I just finished The Americans. It’s a great series—a mix between a spy thriller and a family drama, with some Cold War history thrown in.  And unlike many contemporary series, it finishes very strong.  (You do have to give it a few episodes to get going, though.)  Highly recommended!

Geoffrey R. Stone

Edward H. Levi Distinguished Service Professor of Law

Actually, I've been surprisingly busy over the past two months. I'm teaching both a course (Con Law II) and a seminar (Constitutional Decisionmaking) this quarter, so that keeps me pretty well occupied. In addition, Lee Bollinger (the President of Columbia) and I are in the midst of putting together our third book together, this one on National Security, Leaks and Freedom of the Press. Beyond that, though, I've had more than the usual amount of time to enjoy shows on television. In particular, I've enjoyed (or am currently enjoying) The Marvelous Mrs. Maisel, After Death, and A French Village. All three of them are excellent—in very different ways. In terms of non-law-related reading, the novel I've most enjoyed is The Nickel Boys by the two-time Pulitzer Prize Winning author Colson Whitehead.
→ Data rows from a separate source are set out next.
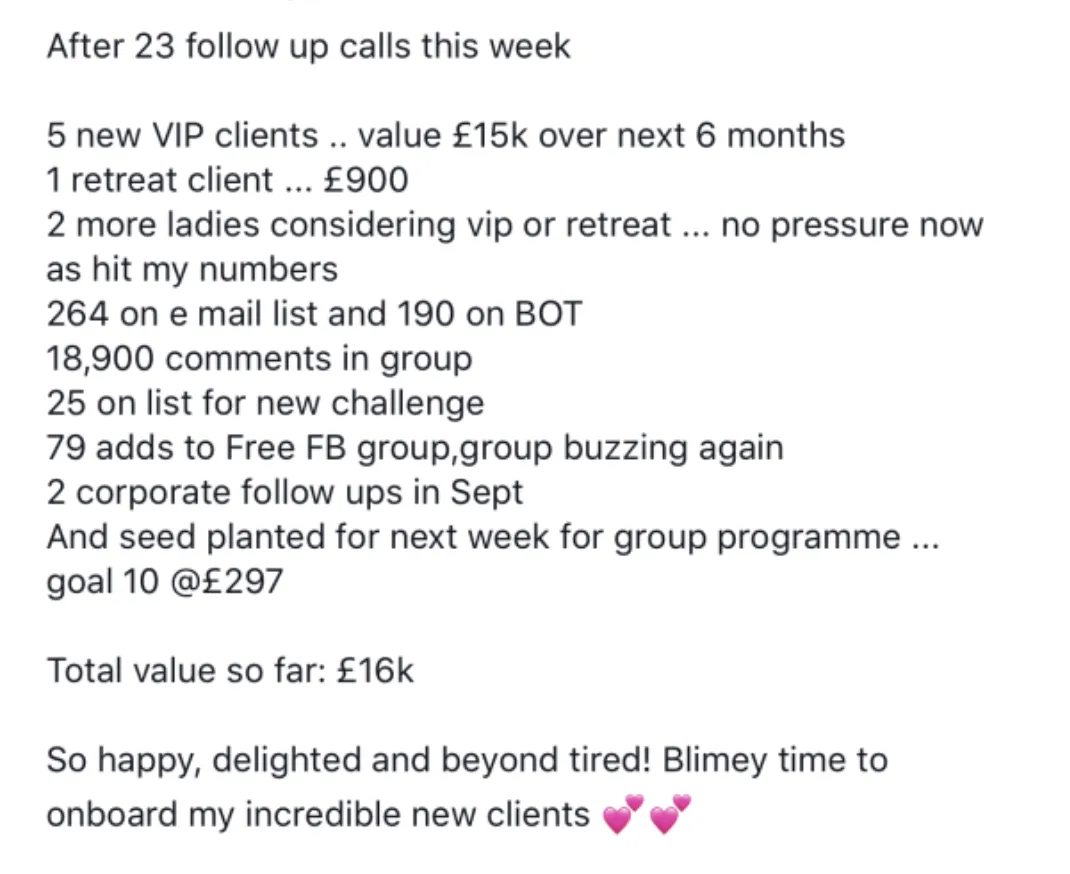Click the '1 retreat client ... £900' text

[227, 180]
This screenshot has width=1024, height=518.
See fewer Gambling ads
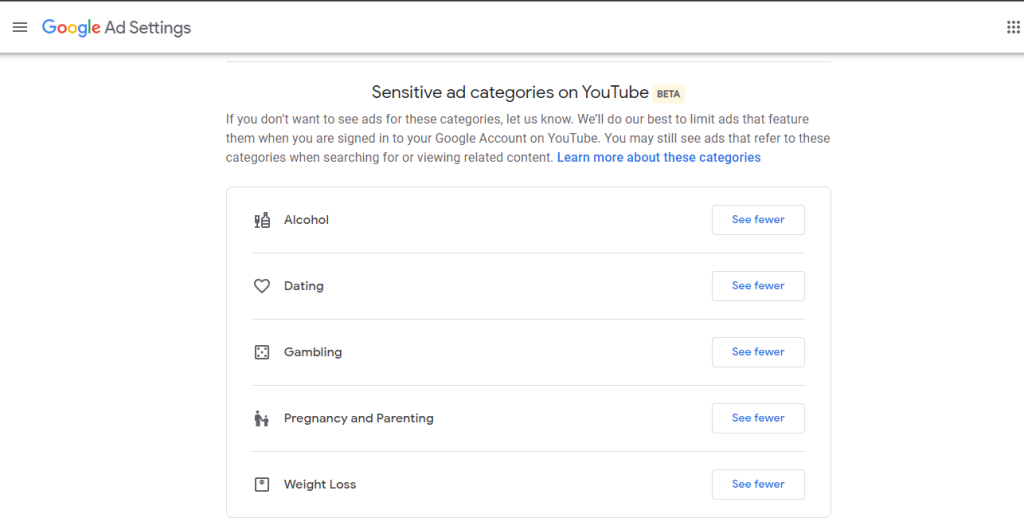(x=758, y=352)
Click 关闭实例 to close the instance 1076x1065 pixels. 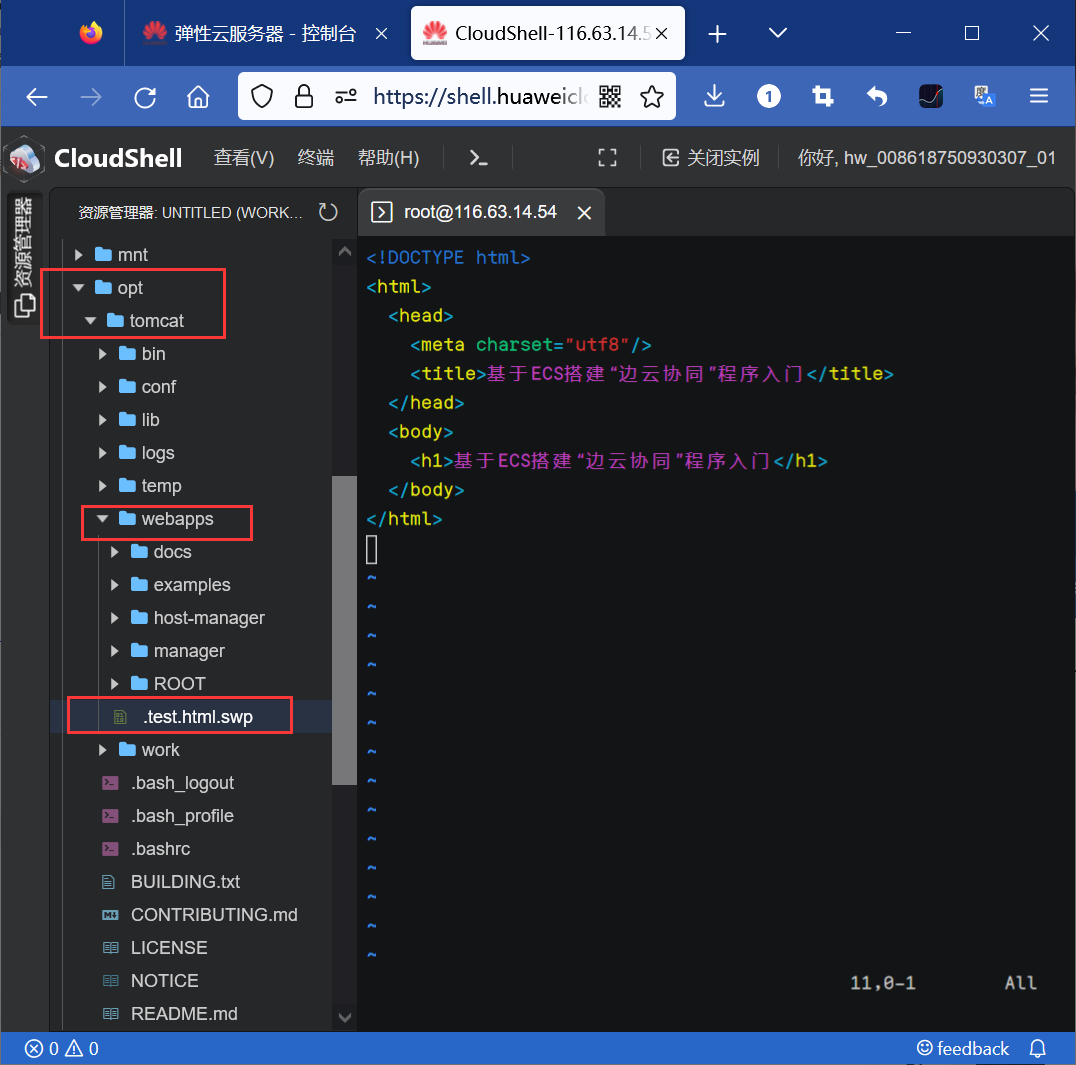(x=712, y=158)
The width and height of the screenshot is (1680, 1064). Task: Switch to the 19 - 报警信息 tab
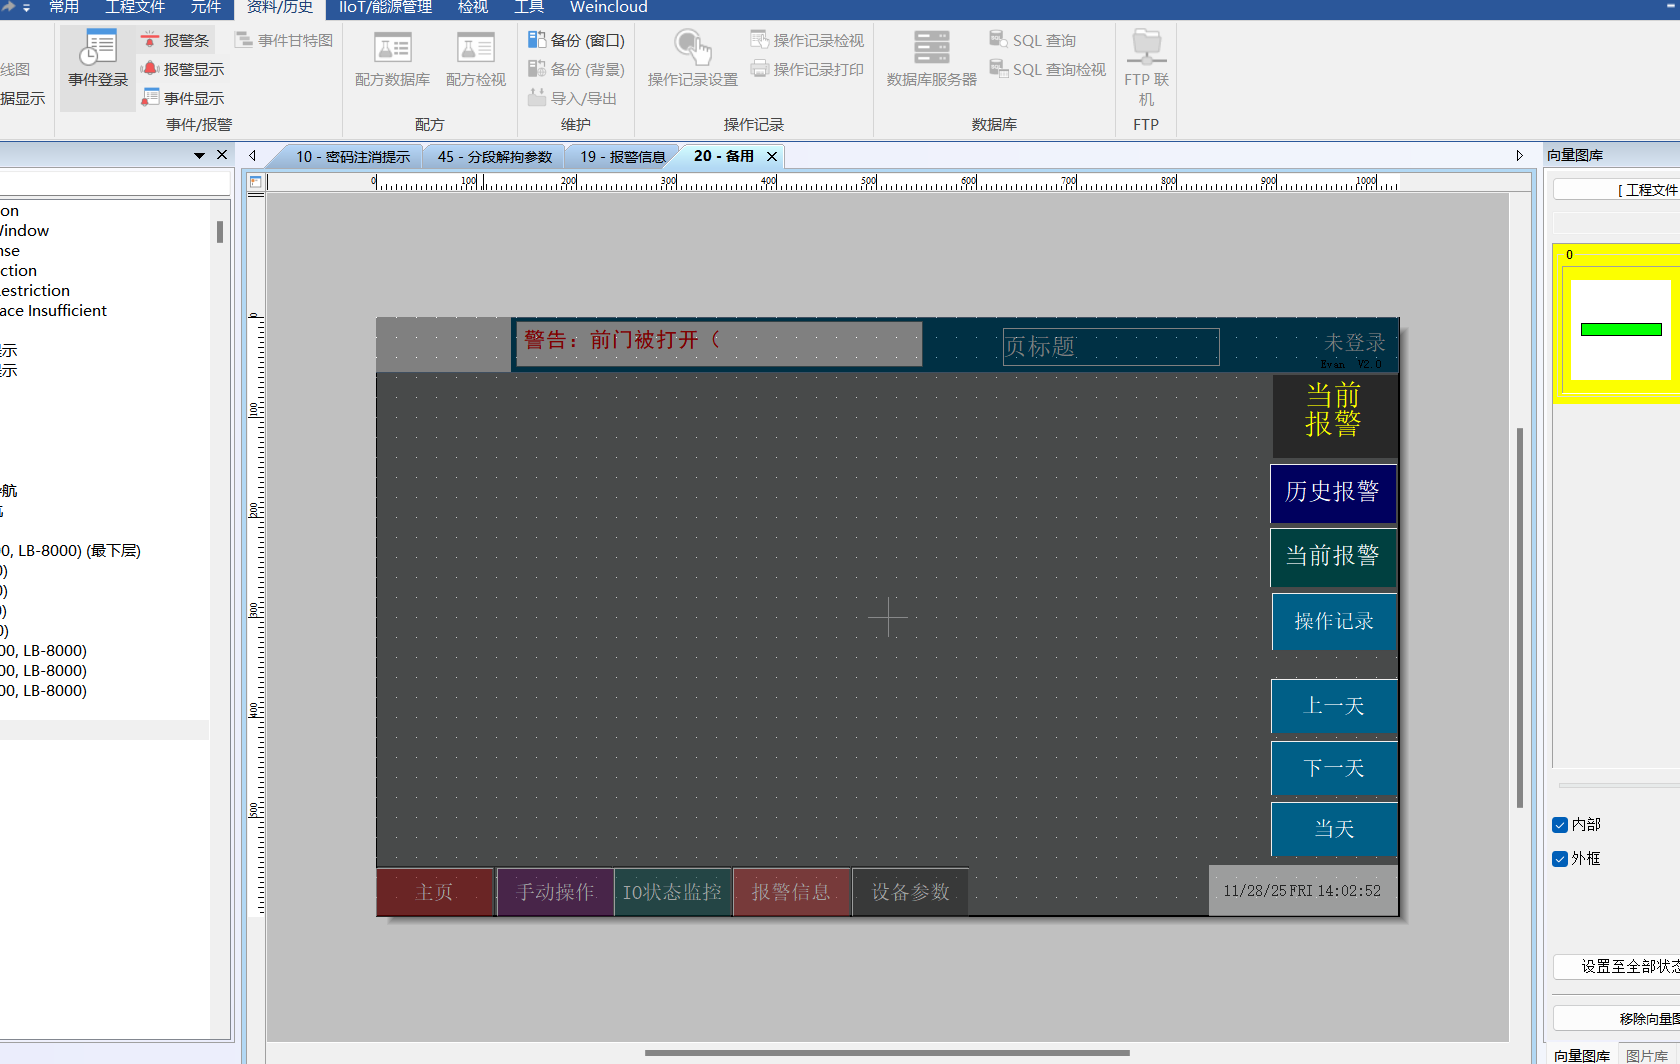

Like his novel The Underground Railroad, this book is terrific. Oh, and one other thing that's been keeping me busy is helping my wife, Jane Dailey, a professor in the History Department who also teaches occasionally in the Law School, who's putting the finishing touches are her new book, White Fright: The Sexual Panic at the Heart of America's Racist History, which will be published next year by Basic Books. It's about the white fear of interracial sex and miscegenation and the role that fear played in supporting racial segregation. That's been what I've been up to.